When Hiram and Orrin drove the sweating team of Percherons back to the yard with the drill the carpenters had picked up their tools for the day and were getting ready to depart in a big auto-bus for Plympton. They all went home over Sunday, and besides Hiram and Orrin Post only one farm laborer and a boy remained on Sunnyside over the week-end. Even the cook went home, and the four remaining on the farm had to make out as well as they could with amateur cooking until Monday morning.
"Everything is all right at the house, Mr. Strong," said the boss carpenter to Hiram. "The windows are in and the roof is tight at last. If it rains it can't do us any harm."
"Say!" exclaimed the young farmer. "How about if a big wind came up? Those clouds over yonder look ugly."
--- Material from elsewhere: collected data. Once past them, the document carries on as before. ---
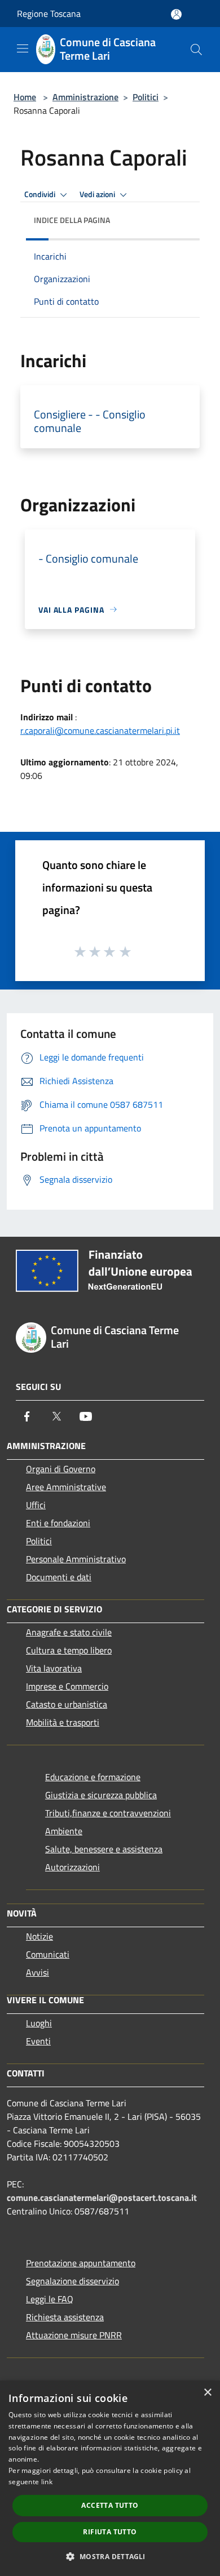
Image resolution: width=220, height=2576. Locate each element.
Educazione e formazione (92, 1777)
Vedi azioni (98, 194)
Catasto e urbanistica (66, 1704)
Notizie (39, 1936)
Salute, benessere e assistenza (103, 1849)
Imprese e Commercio (67, 1686)
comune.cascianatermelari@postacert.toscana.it (102, 2197)
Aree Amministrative (66, 1487)
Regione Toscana (49, 13)
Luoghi (39, 2023)
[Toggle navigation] (22, 48)
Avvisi (37, 1972)
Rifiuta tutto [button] (110, 2532)
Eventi (38, 2041)
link (46, 2481)
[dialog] (110, 2478)
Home (25, 97)
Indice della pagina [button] (72, 220)
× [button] (207, 2392)
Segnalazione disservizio (72, 2281)
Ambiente (63, 1831)
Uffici (36, 1505)
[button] (109, 2556)
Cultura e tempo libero (69, 1650)
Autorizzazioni (72, 1867)
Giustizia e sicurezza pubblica (101, 1795)
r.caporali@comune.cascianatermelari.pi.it (100, 730)
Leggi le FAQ (49, 2299)
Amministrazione (85, 97)
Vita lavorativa (54, 1668)
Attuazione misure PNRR (74, 2335)
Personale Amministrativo (76, 1559)
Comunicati (47, 1954)
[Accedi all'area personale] (176, 14)
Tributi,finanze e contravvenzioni (108, 1813)
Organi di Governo (60, 1469)
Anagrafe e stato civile (69, 1632)
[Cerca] (196, 49)
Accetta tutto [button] (109, 2505)
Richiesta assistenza (65, 2317)
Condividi (40, 194)
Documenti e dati (58, 1577)
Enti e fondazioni (58, 1523)
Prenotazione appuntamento (80, 2263)
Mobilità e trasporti (62, 1722)
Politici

"Oh, no baby tornado is going to do the house any damage," declared the boss, following his men into the bus.
"How about the silo? Suppose something happens to it?"
"Oh, that'll be all right. Anyway, it is too late to put those bands on now."
"Or the wire stays?" cried Hiram as the automobile started.
"Pshaw! You are an old Betty, Hi Strong!" sang out one of the carpenters as the machine rolled out of the yard. "I don't believe it will rain enough to lay the dust."
However, that prophecy went by the board before Hiram and his helpers got the chores done at Sunnyside that evening. They ran for the shack as the big drops of water began to fall. The drops soon turned to sheets of wind-driven rain that slatted against the walls of the shed like sleet.
In the midst of the supper preparations Orrin opened the door to look out. He stared through the thinning rain toward the south.
"She's letting up, boys," he said confidently, and then turned to look across the road and up the hillside. Immediately his voice changed and the cry he uttered was one of positive fear.
"What's the matter?" Hiram shouted, and all of them darted out of the door.
The moment the old man, Blodger by name, looked over the shoulder of the hill he threw up his hands and shrieked:
"It's coming! Tornado! The wind'll change and come from the north—right from the North Pole—in a minute. There!"
For an instant it was calm and the rain ceased. Then, with a whistle and roar and the sudden writhing of the branches in the wood, the tornado came. It might be only a "baby," but to Hiram's mind the funnel of black cloud sweeping down upon Sunnyside seemed a full-grown wind-storm indeed.